Millî Görüş Hareketi, Siyonizm’in Paris İklim Anlaşması, Karbon Ayak İzi, Transhümanizm, Yapay Et, Korona, Dijital Para, LGBT ve Eşcinsellik, Cinsiyet Eşitliği, Metaverse gibi projelerle ekini ve nesli ifsad etmeye, fıtratı devre dışı bırakmaya, ahlakı yok etmeye, tarım ve hayvancılığı bitirmeye çalıştığı ve tüm insanlığı kendine köle etmek için uğraştığı bir zamanda “Fıtratı, doğal olanı, dengeyi, ahlakı ve maneviyatı” müdafaa etsin diye kurulmuştur.
Millî Görüş Hareketi, Siyonizm’in cinsiyetsiz insan, nikâhsız birliktelik ve ailesiz toplum hedefiyle aile yapısını yerle bir ettiği, boşanma oranlarının evlilik oranlarını geçtiği, zinanın suç sayılmadığı, aldatmanın normalleştiği, ahlaksız diziler, magazin programları ve yanlış aile politikalarıyla nesillerin geleceğinin tehlikeye girdiği bir zamanda “Ailemiz Son Okçular Tepemizdir” anlayışıyla aileyi ve nesilleri muhafaza etsin diye kurulmuştur.

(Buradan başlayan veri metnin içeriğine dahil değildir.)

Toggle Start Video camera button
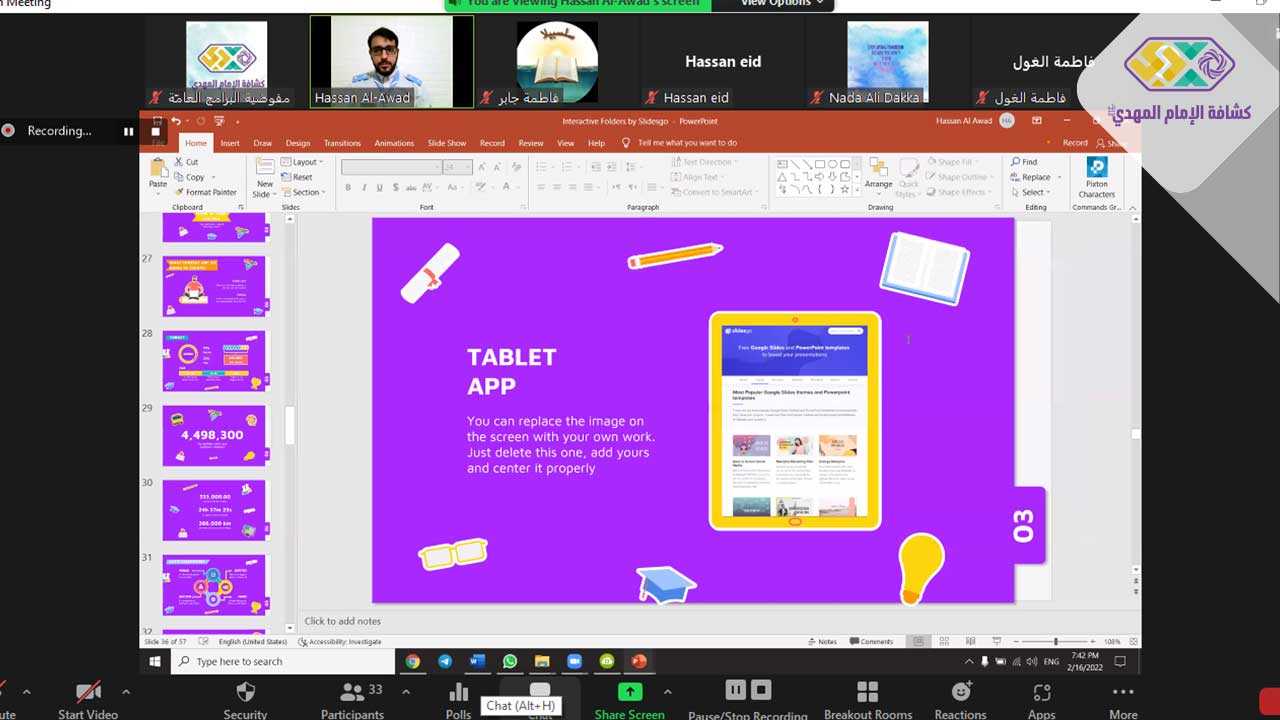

Millî Görüş Hareketi, Siyonizm’in tüm insanlığı köleleştirmek için Müslüman ülkeleri ve fertleri faiz ve borç batağına sürüklediği, evin faizle alındığı, arabanın faizle alındığı, düğünün faizle yapıldığı, ticaretin faizle döndüğü, ekonominin temellerini faizin oluşturduğu bir zamanda faiz Allah’a ve Rasul’üne harp ilan etmektir ilahi uyarısı gereği “Faizsiz bir ekonomik sistem” kurulması ve toplumun faize karşı sürekli teyakkuz halinde tutulması için kurulmuştur.
Millî Görüş Hareketi, tebliğ, davet ve irşadın etkisini kaybettiği, Kur’an ve İslam nizamı gibi hedeflerin vaaz ve nasihatlere konu olmaktan çıktığı, Hakkın açıkça ortaya konulmadığı, kötülükten menetmenin ciddi bir bedel gerektirdiği, Müslümanların parti, cemaat, hoca ve tarikat taassupları nedeniyle kardeşliğini kaybettiği bir zamanda Hakkı açıkça ortaya koysun, Müslümanların ferdi sorumluluklarının yanında içinde yaşadıkları sisteme dair sorumluluklarını da hatırlatsın, “İslami davet ve faaliyetleri asıl hedefine doğru yönlendirsin” diye kurulmuştur.
Millî Görüş Hareketi, bir partiye, bir şahsa, bir gruba değil bizzat bu bozuk düzenin kendisine muhalefet etmek ve onun alternatifini oluşturmak için kurulmuştur.
İşte tüm bu nedenlerden dolayı Millî Görüş Hareketi tam da bugünler için kurulmuştur. Üzerindeki bu tarihi sorumluluk nedeniyle Millî Görüş Hareketi, kısır tartışmalardan, günü birlik siyasi kavgalardan, iç ayrışmalardan, yanlış strateji ve ittifaklardan, dünyevi ikbal ve kaygılardan, geçmiş kavga ve gürültülerin hesaplaşmalarından uzak bir şekilde, kendi kuruluş kodlarının, özünün ve ruh kökünün gerektirdiği hamleleri yapmak zorundadır.